One of these tricksters admitted his own hoax to an Inside View source recently. This so called “psychic”, John Smith of Pownal, Maine, admitted to our source that “it was all a gimmick to pay back my hospital bills. If there's a book in it, I might come out with enough to pay off what I owe and retire for a couple of years in the bargain,” Smith grinned. “These days, people will believe anything-why shouldn't I get on the gravy train?”
Thanks to Inside View, which has always cautioned readers that there are two phony psychics for each real one, John Smith's gravy train has just been derailed. And we reiterate our standing offer of $1000 to anyone who can prove that any nationally known psychic is a fraud.

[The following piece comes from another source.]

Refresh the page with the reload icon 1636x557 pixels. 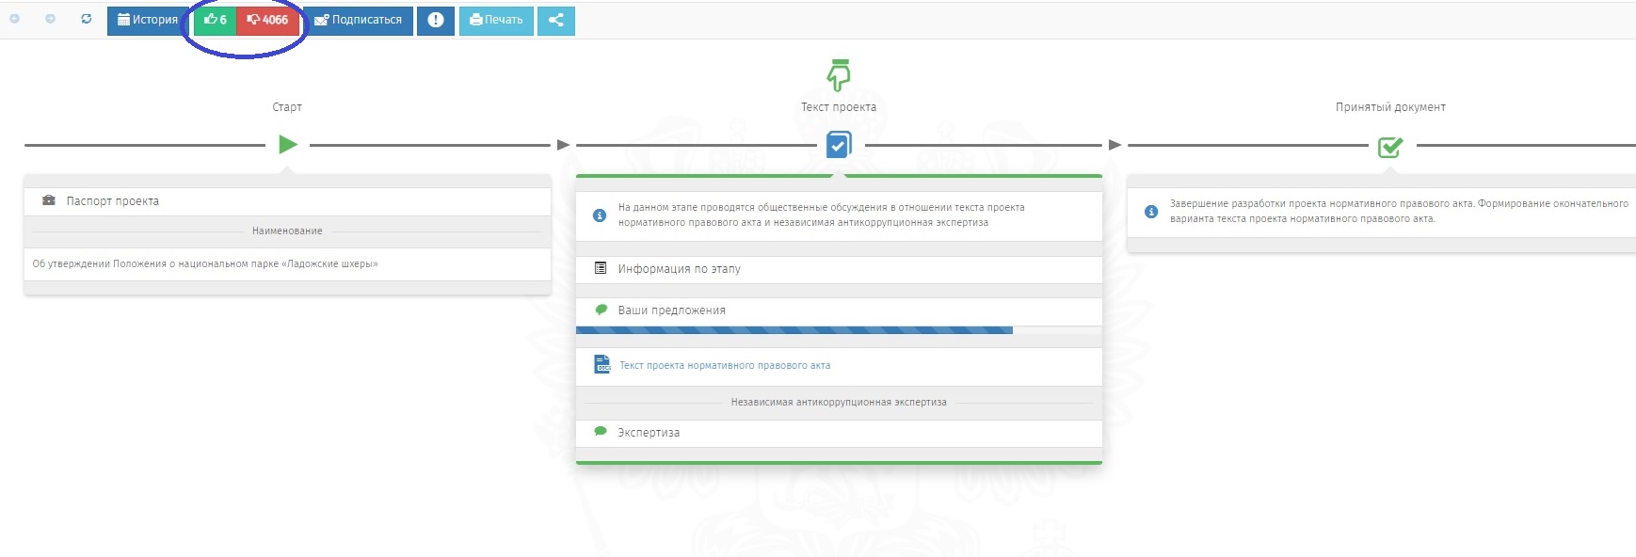click(87, 19)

Hoaxers and charlatans be warned!
Johnny read the article twice as the snow began to come down more heavily. A reluctant grin broke over his features. The ever-vigilant press apparently didn't enjoy being thrown off some bumpkin's front porch, he thought. He tucked the tear sheet back into its envelope and stuffed it into his back pocket with the rest of the mail.

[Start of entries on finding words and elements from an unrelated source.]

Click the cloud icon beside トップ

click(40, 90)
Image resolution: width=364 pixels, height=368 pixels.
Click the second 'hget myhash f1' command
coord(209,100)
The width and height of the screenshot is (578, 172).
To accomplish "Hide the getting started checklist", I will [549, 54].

“Dees,” he said aloud, “I hope you're still black and blue.
His father was not so amused. Herb read the clipping and then slammed it down on the kitchen table in disgust. “You ought to sue that son of a whore. That's nothing but slander, Johnny. A deliberate hatchet job.”

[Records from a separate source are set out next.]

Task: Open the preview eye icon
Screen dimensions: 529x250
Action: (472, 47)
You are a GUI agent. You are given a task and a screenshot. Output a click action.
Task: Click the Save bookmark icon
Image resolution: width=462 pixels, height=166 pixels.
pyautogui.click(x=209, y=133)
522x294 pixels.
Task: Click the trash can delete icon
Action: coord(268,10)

“Agreed and agreed,” Johnny said. It was dark outside. This afternoon's silently falling snow had developed into tonight's early winter blizzard. The wind shrieked and howled around the eaves. The driveway had disappeared under a dunelike progression of drifts. “But there was no third party when we talked, and Dees damn well knows it. It's his word against mine.”
“He didn't even have the guts to put his own name to this lie,” Herb said. “Look at this “an Inside View source”. What's this source? Get him to name it, that's what I say.
“Oh, you can't do that,” Johnny said, grinning. “That's like walking up to the meanest street-fighter on the block with a KICK ME HARD sign taped to your crotch. Then they turn it into a holy war, page one and all. No thanks. As far as I'm concerned, they did me a favor. I don't want to make a career out of telling people where gramps hid his stock certificates or who's going to win the fourth at Scarborough Downs. Or take this lottery. “One of the things that had most surprised Johnny on coming out of his coma was to discover that Maine and about a dozen other states had instituted a legal numbers game. “In the last month I've gotten sixteen letters from people who want me to tell them what the number's going to be. It's insane. Even if I could tell them, which I couldn't, what good would it do them? You can't pick your own number in the Maine lottery, you get what they give you. But still I get the letters.”
“I don't see what that has to do with this crappy article.
“If people think I'm a phony, maybe they'll leave me alone.”